* _TASK TO COMPLETE_: Please copy the entries from the line with "The width and" up to and including the line with "at that location.", leaving out the pictures.
Start of RECORDS FOR THE TASK
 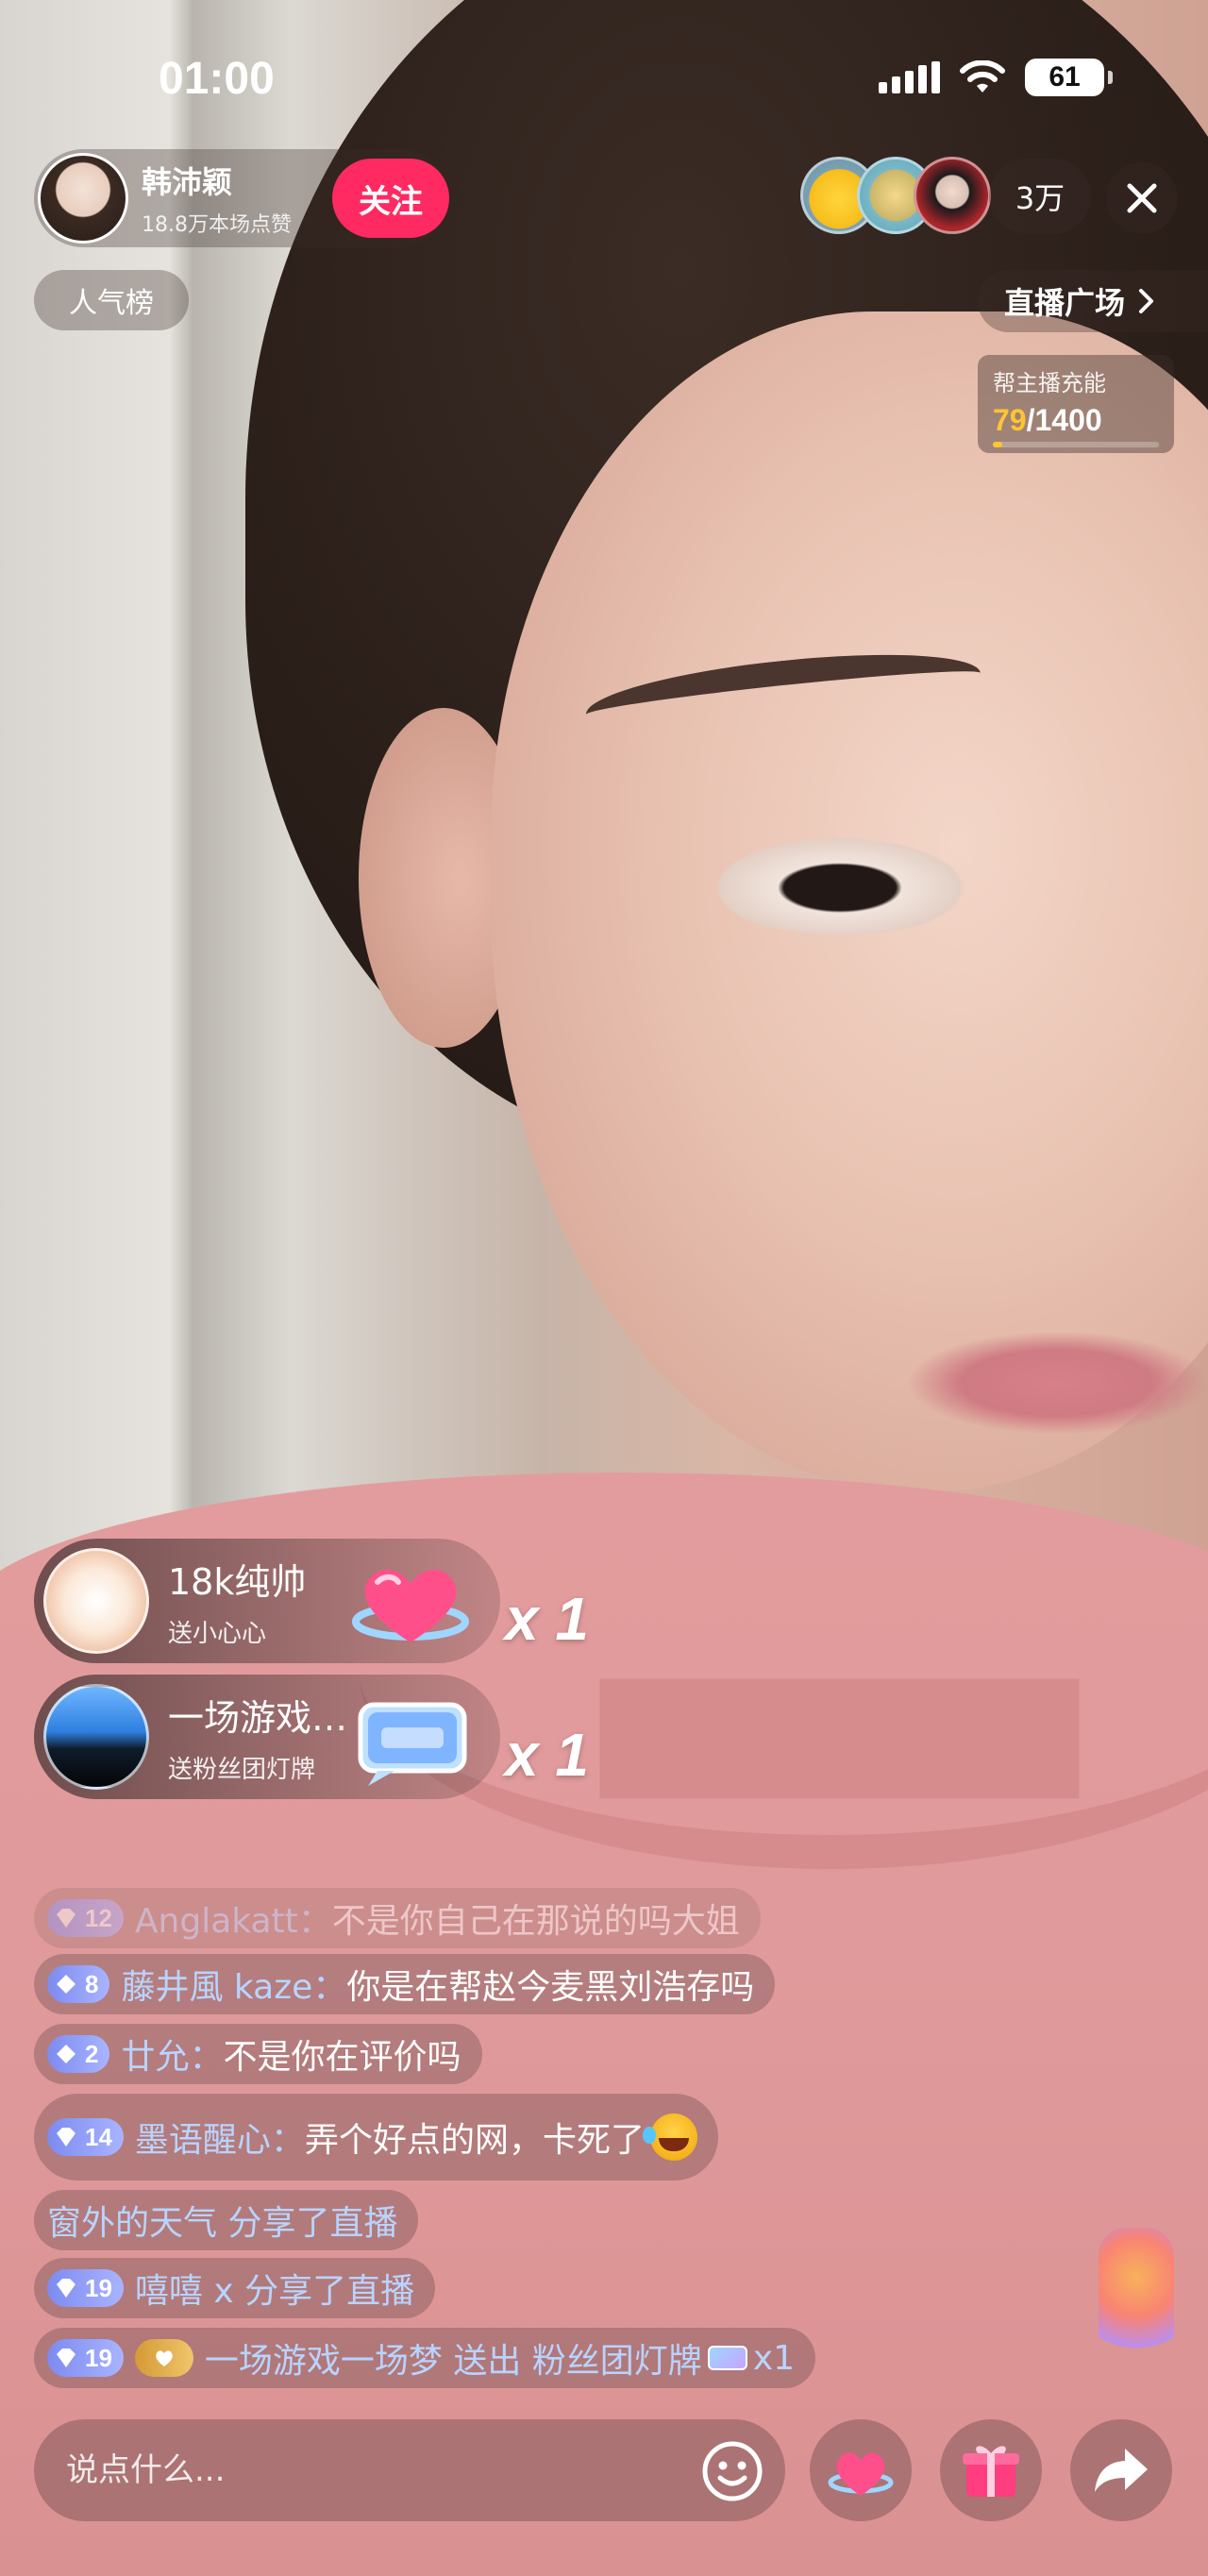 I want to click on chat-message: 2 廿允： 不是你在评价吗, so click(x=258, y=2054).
End of RECORDS FOR THE TASK
Start of RECORDS FOR THE TASK
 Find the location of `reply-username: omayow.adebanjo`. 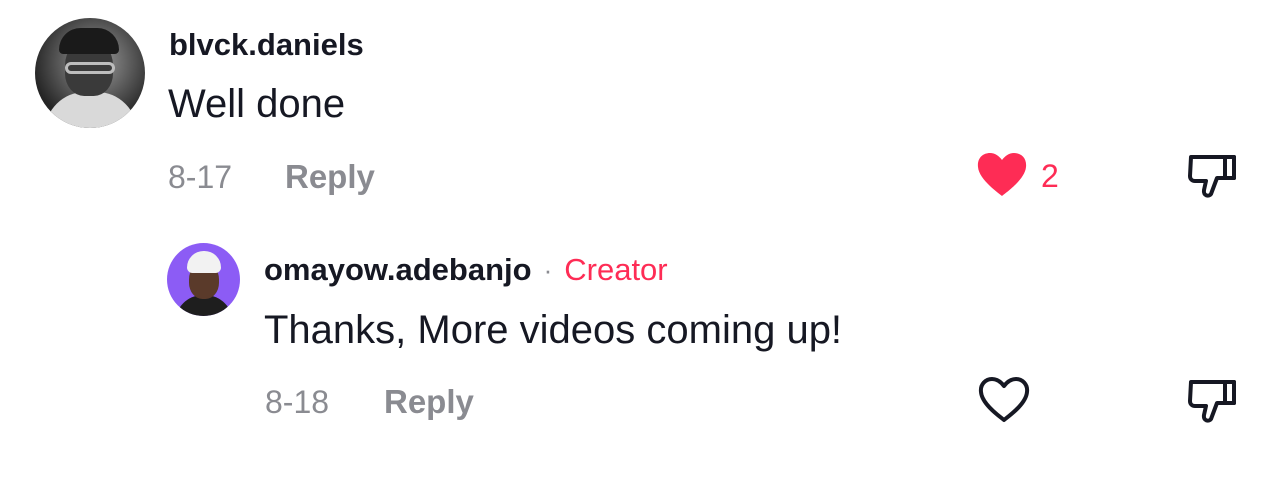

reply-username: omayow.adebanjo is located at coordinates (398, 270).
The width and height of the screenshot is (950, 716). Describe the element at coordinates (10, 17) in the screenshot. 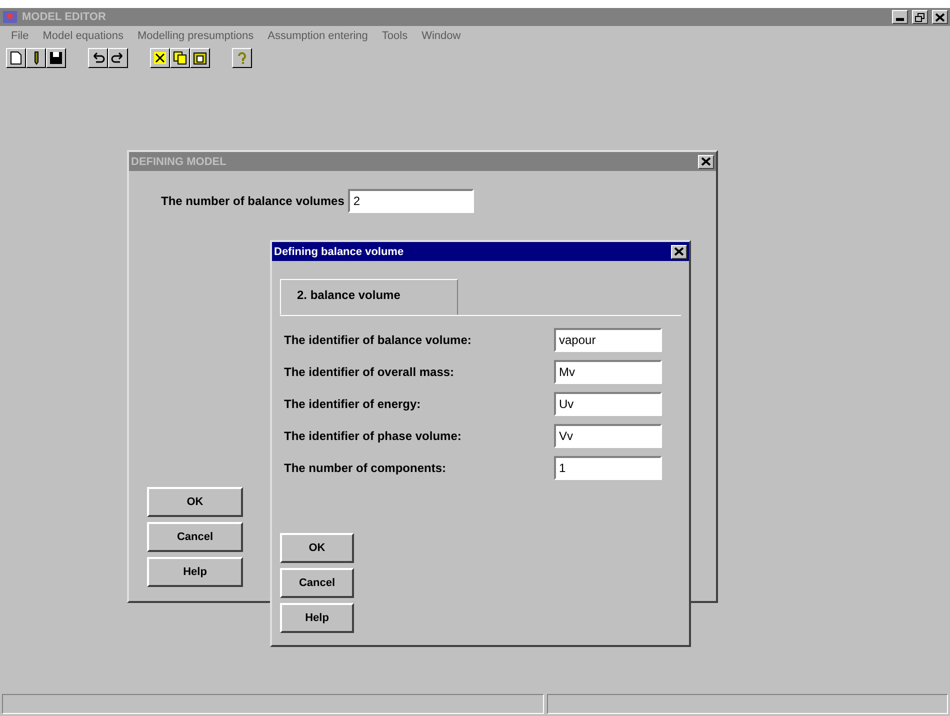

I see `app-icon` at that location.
End of RECORDS FOR THE TASK
Start of RECORDS FOR THE TASK
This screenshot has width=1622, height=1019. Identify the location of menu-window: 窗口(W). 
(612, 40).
End of RECORDS FOR THE TASK
* _OUTPUT_:
The width and height of the screenshot is (950, 716). Describe the element at coordinates (10, 17) in the screenshot. 

I see `app-icon` at that location.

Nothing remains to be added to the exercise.